§ **Prompt**
Send back the entries exactly as they were given.

§ **Extracted information**
= = = = =
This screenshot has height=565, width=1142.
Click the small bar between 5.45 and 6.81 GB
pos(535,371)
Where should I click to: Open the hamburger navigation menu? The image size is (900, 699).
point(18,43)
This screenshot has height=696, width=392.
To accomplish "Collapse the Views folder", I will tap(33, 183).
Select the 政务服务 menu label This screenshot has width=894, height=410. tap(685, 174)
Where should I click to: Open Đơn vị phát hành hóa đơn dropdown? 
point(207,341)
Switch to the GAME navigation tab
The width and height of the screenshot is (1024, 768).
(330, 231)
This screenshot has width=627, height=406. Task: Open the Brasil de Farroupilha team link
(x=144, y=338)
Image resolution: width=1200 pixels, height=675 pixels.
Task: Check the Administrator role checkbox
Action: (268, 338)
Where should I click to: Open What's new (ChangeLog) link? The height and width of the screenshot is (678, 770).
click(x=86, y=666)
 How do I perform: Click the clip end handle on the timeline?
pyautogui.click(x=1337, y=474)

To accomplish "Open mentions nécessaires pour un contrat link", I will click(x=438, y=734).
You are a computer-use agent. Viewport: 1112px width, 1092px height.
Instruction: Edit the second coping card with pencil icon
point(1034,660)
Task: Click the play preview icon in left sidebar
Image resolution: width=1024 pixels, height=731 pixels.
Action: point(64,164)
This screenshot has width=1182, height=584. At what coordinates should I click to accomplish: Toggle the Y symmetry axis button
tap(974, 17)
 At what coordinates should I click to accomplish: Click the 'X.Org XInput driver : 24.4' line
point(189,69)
= = = = =
§ **Result of the task**
This screenshot has height=565, width=1142.
Click the small bar between 5.45 and 6.81 GB
pos(535,371)
Where should I click to: Open the hamburger navigation menu? The image size is (900, 699).
point(18,43)
This screenshot has height=696, width=392.
To accomplish "Collapse the Views folder", I will tap(33, 183).
Select the 政务服务 menu label This screenshot has width=894, height=410. tap(685, 174)
Where should I click to: Open Đơn vị phát hành hóa đơn dropdown? 
point(207,341)
Switch to the GAME navigation tab
The width and height of the screenshot is (1024, 768).
(330, 231)
This screenshot has width=627, height=406. Task: Open the Brasil de Farroupilha team link
(x=144, y=338)
Image resolution: width=1200 pixels, height=675 pixels.
Task: Check the Administrator role checkbox
Action: (268, 338)
Where should I click to: Open What's new (ChangeLog) link? The height and width of the screenshot is (678, 770).
click(x=86, y=666)
 How do I perform: Click the clip end handle on the timeline?
pyautogui.click(x=1337, y=474)

To accomplish "Open mentions nécessaires pour un contrat link", I will click(x=438, y=734).
You are a computer-use agent. Viewport: 1112px width, 1092px height.
Instruction: Edit the second coping card with pencil icon
point(1034,660)
Task: Click the play preview icon in left sidebar
Image resolution: width=1024 pixels, height=731 pixels.
Action: point(64,164)
This screenshot has width=1182, height=584. At what coordinates should I click to accomplish: Toggle the Y symmetry axis button
tap(974, 17)
 At what coordinates should I click to accomplish: Click the 'X.Org XInput driver : 24.4' line
point(189,69)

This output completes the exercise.